Copy out the lines starting with the line that contains "Where should I click to: Open three-dot" and going on through the last line, switching "magnifier" to "magnifying glass". Leave everything else as it is.

━━━ Records shown ━━━

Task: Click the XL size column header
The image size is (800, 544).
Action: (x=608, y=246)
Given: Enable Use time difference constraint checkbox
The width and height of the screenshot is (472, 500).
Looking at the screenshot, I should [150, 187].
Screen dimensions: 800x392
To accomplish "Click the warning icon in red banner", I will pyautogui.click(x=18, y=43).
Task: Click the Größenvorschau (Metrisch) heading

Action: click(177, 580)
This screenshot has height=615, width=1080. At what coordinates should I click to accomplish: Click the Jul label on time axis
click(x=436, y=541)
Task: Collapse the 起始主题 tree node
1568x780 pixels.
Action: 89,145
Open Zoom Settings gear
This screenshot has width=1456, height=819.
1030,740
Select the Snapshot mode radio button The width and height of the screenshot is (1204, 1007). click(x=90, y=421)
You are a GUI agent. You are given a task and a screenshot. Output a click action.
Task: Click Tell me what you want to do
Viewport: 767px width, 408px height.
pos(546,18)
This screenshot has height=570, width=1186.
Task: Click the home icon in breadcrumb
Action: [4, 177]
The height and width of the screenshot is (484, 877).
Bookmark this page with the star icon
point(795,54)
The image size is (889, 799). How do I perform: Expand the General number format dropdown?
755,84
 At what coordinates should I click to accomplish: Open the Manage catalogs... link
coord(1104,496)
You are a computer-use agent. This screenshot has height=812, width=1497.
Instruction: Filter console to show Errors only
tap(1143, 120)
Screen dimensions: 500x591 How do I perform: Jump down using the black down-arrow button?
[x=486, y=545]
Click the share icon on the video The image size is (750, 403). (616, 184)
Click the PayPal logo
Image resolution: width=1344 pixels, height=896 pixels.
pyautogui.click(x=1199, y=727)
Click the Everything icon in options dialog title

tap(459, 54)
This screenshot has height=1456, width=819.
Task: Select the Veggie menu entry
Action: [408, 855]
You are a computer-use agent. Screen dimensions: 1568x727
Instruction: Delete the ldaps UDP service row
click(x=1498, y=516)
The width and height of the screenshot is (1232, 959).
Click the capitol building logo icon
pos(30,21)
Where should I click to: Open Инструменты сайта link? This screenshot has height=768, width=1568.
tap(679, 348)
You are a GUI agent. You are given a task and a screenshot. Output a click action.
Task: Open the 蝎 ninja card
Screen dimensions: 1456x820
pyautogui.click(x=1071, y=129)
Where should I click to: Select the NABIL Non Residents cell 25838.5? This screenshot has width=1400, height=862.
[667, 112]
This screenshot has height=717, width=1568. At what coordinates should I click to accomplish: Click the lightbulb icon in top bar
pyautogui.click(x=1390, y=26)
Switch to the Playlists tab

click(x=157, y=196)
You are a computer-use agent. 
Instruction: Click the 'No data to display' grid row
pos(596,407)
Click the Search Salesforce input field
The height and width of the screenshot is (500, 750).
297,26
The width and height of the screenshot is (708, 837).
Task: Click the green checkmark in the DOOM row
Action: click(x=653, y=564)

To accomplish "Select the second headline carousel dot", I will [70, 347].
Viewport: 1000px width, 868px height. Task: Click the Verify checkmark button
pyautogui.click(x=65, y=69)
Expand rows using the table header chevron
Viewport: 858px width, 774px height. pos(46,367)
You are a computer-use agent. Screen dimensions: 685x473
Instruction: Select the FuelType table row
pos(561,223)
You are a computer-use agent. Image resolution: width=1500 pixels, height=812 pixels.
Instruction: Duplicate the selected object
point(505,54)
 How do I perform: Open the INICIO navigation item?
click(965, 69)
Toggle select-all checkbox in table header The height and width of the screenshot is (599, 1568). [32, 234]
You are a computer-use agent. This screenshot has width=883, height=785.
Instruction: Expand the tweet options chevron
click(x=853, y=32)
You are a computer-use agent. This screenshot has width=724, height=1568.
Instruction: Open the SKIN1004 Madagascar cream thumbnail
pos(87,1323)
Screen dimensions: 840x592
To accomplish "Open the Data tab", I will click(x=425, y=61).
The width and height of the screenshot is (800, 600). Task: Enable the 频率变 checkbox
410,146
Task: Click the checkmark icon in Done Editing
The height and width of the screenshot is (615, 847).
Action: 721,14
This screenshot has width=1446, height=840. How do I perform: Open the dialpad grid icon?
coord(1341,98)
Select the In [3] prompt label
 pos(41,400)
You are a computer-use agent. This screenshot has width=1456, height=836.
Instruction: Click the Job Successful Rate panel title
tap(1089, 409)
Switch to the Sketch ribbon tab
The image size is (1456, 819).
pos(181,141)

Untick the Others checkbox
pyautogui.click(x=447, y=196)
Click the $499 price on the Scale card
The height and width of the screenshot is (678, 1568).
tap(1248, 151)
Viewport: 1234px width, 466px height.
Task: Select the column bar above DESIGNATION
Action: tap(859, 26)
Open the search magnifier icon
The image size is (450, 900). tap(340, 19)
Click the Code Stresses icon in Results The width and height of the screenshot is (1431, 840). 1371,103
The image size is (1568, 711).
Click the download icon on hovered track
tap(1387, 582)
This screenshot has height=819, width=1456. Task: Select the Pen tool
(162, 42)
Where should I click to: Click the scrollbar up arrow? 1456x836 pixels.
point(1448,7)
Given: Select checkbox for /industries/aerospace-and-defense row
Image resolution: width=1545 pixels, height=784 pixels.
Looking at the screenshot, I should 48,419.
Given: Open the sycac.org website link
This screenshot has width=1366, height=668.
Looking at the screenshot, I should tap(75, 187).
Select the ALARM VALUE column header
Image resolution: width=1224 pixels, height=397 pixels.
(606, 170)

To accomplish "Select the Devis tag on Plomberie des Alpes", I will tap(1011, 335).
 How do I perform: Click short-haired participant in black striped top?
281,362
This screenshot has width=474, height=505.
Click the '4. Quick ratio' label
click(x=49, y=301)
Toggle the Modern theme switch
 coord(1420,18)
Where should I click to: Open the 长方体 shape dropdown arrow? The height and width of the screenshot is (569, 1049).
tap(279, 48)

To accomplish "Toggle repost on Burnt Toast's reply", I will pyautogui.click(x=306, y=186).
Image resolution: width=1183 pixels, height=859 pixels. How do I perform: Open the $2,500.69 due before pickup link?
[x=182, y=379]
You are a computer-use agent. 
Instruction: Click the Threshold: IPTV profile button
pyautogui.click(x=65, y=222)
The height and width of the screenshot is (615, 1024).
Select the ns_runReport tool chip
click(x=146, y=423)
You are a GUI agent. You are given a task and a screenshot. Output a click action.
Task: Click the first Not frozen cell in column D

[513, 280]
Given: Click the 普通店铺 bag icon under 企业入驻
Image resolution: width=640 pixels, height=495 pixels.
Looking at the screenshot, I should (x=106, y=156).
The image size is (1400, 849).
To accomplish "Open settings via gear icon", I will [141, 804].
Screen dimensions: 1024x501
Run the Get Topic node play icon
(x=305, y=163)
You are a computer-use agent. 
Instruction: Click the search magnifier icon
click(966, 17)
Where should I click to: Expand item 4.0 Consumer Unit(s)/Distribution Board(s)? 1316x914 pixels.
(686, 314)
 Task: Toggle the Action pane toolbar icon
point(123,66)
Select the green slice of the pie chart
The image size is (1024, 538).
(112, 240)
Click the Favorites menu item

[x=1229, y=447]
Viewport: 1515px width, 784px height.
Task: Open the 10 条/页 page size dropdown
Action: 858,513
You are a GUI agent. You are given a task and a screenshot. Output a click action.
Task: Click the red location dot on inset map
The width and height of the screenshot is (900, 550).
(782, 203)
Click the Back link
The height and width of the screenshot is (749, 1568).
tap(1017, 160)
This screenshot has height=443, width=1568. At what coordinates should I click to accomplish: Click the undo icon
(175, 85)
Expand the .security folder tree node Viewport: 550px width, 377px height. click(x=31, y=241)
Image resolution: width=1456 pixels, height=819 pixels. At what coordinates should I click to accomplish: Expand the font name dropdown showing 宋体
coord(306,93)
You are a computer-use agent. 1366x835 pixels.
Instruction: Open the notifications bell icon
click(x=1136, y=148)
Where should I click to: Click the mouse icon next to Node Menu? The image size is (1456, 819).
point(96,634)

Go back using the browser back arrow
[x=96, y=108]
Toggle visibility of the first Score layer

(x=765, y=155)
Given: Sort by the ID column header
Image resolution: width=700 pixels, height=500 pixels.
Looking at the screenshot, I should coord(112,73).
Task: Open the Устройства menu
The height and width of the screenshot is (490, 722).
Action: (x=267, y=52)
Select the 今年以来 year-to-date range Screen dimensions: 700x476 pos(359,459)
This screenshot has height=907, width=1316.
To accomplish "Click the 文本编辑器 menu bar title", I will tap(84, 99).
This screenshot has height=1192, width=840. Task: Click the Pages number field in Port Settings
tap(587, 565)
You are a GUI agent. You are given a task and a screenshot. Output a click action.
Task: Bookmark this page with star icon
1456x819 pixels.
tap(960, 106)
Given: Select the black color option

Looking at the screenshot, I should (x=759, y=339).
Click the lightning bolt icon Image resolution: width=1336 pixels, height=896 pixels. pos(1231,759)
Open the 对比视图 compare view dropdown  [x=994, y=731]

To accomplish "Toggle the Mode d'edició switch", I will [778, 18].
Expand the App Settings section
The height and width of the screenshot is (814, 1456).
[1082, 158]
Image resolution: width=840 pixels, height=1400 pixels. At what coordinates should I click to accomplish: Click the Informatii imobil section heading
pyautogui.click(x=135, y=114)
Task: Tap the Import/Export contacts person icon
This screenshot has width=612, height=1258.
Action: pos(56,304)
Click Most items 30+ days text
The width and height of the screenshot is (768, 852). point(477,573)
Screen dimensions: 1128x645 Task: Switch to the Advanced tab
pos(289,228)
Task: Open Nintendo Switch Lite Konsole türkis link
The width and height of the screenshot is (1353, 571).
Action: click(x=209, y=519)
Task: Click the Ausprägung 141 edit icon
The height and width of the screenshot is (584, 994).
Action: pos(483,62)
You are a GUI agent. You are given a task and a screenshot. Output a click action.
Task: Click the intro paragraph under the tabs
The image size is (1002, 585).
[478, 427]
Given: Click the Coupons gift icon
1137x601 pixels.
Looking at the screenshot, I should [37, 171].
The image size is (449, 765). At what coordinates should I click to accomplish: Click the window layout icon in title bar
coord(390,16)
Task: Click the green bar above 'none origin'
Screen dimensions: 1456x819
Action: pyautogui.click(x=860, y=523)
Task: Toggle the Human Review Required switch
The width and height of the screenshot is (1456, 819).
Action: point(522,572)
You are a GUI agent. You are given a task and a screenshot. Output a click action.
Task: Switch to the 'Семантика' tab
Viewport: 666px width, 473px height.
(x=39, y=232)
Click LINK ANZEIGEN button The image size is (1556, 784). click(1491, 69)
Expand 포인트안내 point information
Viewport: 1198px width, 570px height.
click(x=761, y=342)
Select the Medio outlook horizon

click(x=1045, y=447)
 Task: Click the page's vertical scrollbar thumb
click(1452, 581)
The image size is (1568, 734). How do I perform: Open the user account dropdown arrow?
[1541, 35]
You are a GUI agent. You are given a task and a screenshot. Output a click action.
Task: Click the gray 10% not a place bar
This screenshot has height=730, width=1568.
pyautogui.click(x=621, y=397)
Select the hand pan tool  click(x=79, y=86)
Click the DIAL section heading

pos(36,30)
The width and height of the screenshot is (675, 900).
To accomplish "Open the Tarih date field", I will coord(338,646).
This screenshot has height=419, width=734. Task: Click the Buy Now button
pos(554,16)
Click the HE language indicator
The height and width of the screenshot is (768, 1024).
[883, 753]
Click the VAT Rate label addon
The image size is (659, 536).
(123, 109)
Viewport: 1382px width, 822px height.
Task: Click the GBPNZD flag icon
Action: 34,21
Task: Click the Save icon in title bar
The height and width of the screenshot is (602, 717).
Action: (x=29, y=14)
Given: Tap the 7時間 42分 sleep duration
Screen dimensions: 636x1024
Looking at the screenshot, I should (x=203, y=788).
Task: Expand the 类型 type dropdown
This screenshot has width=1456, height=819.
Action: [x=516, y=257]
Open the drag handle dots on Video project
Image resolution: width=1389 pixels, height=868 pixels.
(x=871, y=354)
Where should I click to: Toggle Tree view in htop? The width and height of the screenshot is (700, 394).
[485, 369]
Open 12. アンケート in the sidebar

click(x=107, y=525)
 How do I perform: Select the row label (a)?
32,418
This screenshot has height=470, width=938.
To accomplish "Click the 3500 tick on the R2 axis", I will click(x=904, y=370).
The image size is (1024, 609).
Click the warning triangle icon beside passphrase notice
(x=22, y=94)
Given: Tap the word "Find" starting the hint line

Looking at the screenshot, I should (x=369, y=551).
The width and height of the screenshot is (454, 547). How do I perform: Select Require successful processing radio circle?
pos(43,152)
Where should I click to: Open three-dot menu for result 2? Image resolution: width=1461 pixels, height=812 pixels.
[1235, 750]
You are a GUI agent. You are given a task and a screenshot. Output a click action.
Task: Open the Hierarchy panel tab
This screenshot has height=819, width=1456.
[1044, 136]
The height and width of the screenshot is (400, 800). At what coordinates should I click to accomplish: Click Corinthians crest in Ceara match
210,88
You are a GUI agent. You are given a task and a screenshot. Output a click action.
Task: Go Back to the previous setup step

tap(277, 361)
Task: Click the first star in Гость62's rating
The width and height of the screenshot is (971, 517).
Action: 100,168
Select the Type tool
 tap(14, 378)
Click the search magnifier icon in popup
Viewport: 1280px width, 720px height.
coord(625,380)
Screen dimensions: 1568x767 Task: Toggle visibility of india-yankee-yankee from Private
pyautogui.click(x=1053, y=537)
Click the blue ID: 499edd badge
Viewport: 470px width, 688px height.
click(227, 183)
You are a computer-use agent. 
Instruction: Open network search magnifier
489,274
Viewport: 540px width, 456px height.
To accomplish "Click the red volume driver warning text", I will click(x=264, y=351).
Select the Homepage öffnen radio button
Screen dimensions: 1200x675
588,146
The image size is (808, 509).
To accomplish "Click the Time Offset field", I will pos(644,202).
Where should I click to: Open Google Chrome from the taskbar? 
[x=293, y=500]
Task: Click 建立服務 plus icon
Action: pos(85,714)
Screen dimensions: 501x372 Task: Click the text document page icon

━━━

Answer to this problem =>
Where should I click to: Open three-dot menu for result 2? Image resolution: width=1461 pixels, height=812 pixels.
[1235, 750]
You are a GUI agent. You are given a task and a screenshot. Output a click action.
Task: Open the Hierarchy panel tab
This screenshot has height=819, width=1456.
[1044, 136]
The height and width of the screenshot is (400, 800). At what coordinates should I click to accomplish: Click Corinthians crest in Ceara match
210,88
You are a GUI agent. You are given a task and a screenshot. Output a click action.
Task: Go Back to the previous setup step

tap(277, 361)
Task: Click the first star in Гость62's rating
The width and height of the screenshot is (971, 517).
Action: 100,168
Select the Type tool
 tap(14, 378)
Click the search magnifying glass icon in popup
Viewport: 1280px width, 720px height.
coord(625,380)
Screen dimensions: 1568x767 Task: Toggle visibility of india-yankee-yankee from Private
pyautogui.click(x=1053, y=537)
Click the blue ID: 499edd badge
Viewport: 470px width, 688px height.
click(227, 183)
You are a computer-use agent. 
Instruction: Open network search magnifying glass
489,274
Viewport: 540px width, 456px height.
To accomplish "Click the red volume driver warning text", I will click(x=264, y=351).
Select the Homepage öffnen radio button
Screen dimensions: 1200x675
588,146
The image size is (808, 509).
To accomplish "Click the Time Offset field", I will pos(644,202).
Where should I click to: Open Google Chrome from the taskbar? 
[x=293, y=500]
Task: Click 建立服務 plus icon
Action: pos(85,714)
Screen dimensions: 501x372 Task: Click the text document page icon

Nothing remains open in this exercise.